▶ **PROBLEM TO WORK ON**: Filter these entries down to lines holding "juillet".

▶ **DATA UNDER STUDY**:
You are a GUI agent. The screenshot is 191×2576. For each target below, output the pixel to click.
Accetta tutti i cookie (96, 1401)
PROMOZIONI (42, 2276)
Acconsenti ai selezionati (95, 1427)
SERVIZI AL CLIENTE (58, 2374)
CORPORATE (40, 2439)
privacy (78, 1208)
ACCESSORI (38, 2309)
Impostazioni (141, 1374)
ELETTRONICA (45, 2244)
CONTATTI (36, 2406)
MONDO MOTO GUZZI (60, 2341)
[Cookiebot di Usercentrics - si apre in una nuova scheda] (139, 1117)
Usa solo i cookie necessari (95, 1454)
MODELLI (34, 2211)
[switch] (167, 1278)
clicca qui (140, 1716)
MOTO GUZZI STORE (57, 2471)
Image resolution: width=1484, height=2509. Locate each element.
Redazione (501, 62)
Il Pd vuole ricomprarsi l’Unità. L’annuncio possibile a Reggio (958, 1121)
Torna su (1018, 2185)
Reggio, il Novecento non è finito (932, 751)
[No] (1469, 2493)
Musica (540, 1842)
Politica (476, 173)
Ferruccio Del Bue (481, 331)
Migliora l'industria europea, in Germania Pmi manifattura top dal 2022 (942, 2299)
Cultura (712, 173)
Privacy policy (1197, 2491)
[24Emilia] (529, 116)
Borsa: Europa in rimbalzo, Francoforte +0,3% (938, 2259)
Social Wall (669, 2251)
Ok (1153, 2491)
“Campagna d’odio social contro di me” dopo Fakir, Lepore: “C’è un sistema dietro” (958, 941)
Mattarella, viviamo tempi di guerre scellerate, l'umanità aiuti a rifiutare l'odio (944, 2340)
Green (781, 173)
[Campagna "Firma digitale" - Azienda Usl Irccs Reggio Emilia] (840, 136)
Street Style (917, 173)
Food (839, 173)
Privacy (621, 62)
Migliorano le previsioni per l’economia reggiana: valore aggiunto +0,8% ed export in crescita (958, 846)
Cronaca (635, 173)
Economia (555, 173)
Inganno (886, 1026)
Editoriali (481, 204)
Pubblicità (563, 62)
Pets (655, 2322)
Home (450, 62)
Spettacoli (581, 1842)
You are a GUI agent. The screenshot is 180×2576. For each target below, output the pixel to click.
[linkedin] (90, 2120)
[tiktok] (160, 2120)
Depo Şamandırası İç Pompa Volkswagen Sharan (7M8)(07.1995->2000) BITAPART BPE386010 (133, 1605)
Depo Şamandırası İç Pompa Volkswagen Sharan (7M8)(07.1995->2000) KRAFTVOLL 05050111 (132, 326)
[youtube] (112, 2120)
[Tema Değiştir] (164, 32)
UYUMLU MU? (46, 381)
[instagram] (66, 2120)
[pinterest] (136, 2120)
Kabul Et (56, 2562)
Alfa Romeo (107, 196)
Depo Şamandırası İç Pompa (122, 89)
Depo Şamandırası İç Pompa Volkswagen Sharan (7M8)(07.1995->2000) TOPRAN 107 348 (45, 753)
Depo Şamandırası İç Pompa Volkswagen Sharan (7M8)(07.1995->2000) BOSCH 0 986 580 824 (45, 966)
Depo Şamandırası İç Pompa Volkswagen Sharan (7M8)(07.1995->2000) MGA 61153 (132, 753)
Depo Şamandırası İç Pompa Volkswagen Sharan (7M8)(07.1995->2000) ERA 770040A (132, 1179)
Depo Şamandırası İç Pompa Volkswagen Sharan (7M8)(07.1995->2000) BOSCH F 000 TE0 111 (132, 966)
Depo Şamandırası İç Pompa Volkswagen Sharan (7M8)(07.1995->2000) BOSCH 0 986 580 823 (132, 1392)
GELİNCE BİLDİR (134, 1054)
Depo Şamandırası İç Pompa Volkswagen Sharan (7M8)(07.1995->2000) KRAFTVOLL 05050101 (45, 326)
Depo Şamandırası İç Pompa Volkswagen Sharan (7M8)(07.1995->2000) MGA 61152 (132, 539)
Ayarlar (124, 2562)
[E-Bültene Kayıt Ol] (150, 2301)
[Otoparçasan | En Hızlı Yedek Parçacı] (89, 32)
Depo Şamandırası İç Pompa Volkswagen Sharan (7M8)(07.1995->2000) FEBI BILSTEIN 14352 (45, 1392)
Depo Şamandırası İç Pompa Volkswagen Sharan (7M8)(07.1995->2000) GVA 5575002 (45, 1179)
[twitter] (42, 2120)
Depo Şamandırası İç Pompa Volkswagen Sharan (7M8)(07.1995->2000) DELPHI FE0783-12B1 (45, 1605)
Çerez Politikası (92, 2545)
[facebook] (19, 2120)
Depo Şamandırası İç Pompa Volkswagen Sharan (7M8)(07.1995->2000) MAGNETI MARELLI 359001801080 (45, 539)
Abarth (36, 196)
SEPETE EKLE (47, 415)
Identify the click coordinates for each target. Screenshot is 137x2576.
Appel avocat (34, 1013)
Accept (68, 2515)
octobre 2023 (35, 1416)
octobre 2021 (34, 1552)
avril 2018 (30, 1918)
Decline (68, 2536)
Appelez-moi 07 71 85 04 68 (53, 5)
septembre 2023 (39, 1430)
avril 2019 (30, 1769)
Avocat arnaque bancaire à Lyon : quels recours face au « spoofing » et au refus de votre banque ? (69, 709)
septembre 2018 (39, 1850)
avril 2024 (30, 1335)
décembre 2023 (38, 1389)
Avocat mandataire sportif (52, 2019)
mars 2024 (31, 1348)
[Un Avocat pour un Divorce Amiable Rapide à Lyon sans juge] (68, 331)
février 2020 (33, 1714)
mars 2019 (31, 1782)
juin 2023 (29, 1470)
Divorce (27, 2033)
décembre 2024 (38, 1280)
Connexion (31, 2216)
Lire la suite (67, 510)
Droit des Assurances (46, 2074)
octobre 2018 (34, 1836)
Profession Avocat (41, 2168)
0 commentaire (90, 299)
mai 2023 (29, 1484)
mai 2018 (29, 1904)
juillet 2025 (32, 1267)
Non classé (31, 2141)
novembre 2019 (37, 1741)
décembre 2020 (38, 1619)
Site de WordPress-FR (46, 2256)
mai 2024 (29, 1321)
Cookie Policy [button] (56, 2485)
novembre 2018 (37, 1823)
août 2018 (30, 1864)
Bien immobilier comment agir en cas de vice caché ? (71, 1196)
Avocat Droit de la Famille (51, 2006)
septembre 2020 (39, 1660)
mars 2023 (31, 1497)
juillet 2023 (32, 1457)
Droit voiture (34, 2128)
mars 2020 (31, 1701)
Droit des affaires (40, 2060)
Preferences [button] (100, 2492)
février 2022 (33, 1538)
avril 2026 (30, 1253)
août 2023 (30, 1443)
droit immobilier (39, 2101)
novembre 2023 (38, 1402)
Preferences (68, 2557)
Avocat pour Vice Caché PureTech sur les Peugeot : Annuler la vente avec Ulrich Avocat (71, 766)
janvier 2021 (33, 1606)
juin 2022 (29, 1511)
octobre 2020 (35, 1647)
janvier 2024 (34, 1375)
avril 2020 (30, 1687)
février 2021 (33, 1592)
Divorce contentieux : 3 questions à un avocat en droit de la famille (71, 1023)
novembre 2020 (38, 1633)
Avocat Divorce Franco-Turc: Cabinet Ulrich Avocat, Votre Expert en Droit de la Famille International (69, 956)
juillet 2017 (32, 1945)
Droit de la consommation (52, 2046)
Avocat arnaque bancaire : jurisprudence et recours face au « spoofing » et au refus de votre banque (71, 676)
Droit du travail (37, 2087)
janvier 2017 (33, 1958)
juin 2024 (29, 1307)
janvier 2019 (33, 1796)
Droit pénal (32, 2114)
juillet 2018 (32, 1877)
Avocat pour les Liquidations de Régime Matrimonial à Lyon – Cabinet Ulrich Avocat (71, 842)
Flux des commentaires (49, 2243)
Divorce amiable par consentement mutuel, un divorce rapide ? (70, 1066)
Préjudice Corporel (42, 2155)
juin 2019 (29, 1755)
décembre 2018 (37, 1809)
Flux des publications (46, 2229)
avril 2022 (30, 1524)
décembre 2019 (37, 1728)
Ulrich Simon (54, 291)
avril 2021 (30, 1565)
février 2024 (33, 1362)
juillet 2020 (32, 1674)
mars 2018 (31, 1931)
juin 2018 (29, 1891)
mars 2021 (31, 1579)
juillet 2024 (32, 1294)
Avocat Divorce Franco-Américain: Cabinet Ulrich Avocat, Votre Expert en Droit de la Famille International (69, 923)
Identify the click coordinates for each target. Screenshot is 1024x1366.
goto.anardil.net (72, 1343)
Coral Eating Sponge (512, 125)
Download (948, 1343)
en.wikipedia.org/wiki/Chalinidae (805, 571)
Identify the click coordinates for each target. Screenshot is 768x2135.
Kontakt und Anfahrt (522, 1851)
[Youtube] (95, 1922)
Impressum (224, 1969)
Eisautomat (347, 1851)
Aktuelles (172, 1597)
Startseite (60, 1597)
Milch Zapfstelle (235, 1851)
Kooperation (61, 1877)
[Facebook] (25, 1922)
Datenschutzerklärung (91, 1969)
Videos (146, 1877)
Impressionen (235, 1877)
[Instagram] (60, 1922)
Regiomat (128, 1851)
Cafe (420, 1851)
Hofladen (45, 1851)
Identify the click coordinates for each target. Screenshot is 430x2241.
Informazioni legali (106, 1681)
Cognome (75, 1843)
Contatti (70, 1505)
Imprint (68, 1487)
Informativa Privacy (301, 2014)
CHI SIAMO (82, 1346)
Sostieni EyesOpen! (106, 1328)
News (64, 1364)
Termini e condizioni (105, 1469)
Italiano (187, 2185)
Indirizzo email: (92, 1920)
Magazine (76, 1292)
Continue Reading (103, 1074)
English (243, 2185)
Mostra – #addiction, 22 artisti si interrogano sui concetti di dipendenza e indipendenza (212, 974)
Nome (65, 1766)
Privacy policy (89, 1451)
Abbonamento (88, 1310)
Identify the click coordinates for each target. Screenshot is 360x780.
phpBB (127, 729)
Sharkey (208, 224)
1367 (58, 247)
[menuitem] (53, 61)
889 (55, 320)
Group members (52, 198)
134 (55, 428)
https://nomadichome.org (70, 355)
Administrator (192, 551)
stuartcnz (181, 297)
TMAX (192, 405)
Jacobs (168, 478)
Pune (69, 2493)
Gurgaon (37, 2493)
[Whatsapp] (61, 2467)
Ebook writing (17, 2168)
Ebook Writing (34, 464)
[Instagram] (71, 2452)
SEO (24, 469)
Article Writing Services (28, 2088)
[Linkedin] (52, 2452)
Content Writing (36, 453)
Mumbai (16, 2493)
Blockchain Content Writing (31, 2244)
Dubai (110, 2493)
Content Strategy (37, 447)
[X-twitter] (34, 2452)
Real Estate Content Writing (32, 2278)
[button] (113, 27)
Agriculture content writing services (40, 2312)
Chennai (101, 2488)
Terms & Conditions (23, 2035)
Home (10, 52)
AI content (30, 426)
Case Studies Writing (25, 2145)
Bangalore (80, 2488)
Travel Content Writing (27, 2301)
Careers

▶ **SOLUTION TO THIS EXERCISE**:
juillet 2025 (32, 1267)
juillet 2023 (32, 1457)
juillet 2017 (32, 1945)
juillet 2018 (32, 1877)
juillet 2020 (32, 1674)
juillet 2024 (32, 1294)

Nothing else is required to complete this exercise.